Reading text:
+--
Class DataPartitionerLocal


  • public class DataPartitionerLocal
    extends DataPartitioner
    Partitions a given matrix into row or column partitions with a two pass-approach. In the first phase the input matrix is read from HDFS and sorted into block partitions in a staging area in the local file system according to the partition format. In order to allow for scalable partitioning, we process one block at a time. Furthermore, in the second phase, all blocks of a partition are append to a sequence file on HDFS. Block-wise partitioning and write-once semantics of sequence files require the indirection over the local staging area. For scalable computation, we process one sequence file at a time. NOTE: For the resulting partitioned matrix, we store block and cell indexes wrt partition boundaries. This means that the partitioned matrix CANNOT be read as a traditional matrix because there are for example multiple blocks with same index (while the actual index is encoded in the path). In order to enable full read of partition matrices, data converter would need to handle negative row/col offsets for partitioned read. Currently not done in order to avoid overhead from normal read and since partitioning only applied if exclusively indexed access.
+--
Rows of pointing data
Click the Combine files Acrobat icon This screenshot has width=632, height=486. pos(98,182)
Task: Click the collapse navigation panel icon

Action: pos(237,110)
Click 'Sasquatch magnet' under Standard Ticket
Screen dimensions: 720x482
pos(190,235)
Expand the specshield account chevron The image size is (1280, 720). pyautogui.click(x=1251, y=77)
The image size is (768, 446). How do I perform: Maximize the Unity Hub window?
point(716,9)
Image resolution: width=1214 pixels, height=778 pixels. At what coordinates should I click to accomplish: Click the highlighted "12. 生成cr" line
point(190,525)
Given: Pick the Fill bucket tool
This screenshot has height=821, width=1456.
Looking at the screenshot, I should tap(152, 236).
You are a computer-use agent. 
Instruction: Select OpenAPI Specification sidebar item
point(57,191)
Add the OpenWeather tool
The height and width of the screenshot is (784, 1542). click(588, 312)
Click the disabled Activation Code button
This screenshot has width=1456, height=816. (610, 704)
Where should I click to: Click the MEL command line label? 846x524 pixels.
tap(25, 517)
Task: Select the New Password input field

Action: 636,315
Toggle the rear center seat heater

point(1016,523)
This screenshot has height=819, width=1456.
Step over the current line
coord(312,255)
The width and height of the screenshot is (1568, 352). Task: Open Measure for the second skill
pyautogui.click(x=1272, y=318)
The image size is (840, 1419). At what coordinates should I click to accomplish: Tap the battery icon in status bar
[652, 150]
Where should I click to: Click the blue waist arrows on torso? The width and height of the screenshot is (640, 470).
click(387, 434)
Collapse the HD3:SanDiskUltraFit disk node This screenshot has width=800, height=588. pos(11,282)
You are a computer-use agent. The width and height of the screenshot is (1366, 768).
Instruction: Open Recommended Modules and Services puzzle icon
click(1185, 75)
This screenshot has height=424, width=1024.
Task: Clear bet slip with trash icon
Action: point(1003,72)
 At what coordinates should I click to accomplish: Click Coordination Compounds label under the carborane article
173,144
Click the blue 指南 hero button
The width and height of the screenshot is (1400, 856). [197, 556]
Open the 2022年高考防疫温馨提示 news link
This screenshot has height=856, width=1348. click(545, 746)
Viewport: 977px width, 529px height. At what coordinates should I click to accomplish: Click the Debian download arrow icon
+--
Exercise instructions: Write the next part of the DataPartitionerLocal class documentation, starting after its final sentence. The entries have nothing to do with what comes next.

Answer for this exercise:
    • Constructor Detail

      • DataPartitionerLocal

        public DataPartitionerLocal​(ParForProgramBlock.PartitionFormat dpf,
                                    int par)
        DataPartitionerLocal constructor.
        Parameters:
        dpf - data partitionformat
        par - -1 for serial otherwise number of threads, can be ignored by implementation
    • Method Detail

      • writeBinaryBlockSequenceFileToHDFS

        public void writeBinaryBlockSequenceFileToHDFS​(org.apache.hadoop.mapred.JobConf job,
                                                       String dir,
                                                       String lpdir,
                                                       boolean threadsafe)
                                                throws IOException
        Throws:
        IOException
      • writeBinaryCellSequenceFileToHDFS

        public void writeBinaryCellSequenceFileToHDFS​(org.apache.hadoop.mapred.JobConf job,
                                                      String dir,
                                                      String lpdir)
                                               throws IOException
        Throws:
        IOException
      • writeTextCellFileToHDFS

        public void writeTextCellFileToHDFS​(org.apache.hadoop.mapred.JobConf job,
                                            String dir,
                                            String lpdir)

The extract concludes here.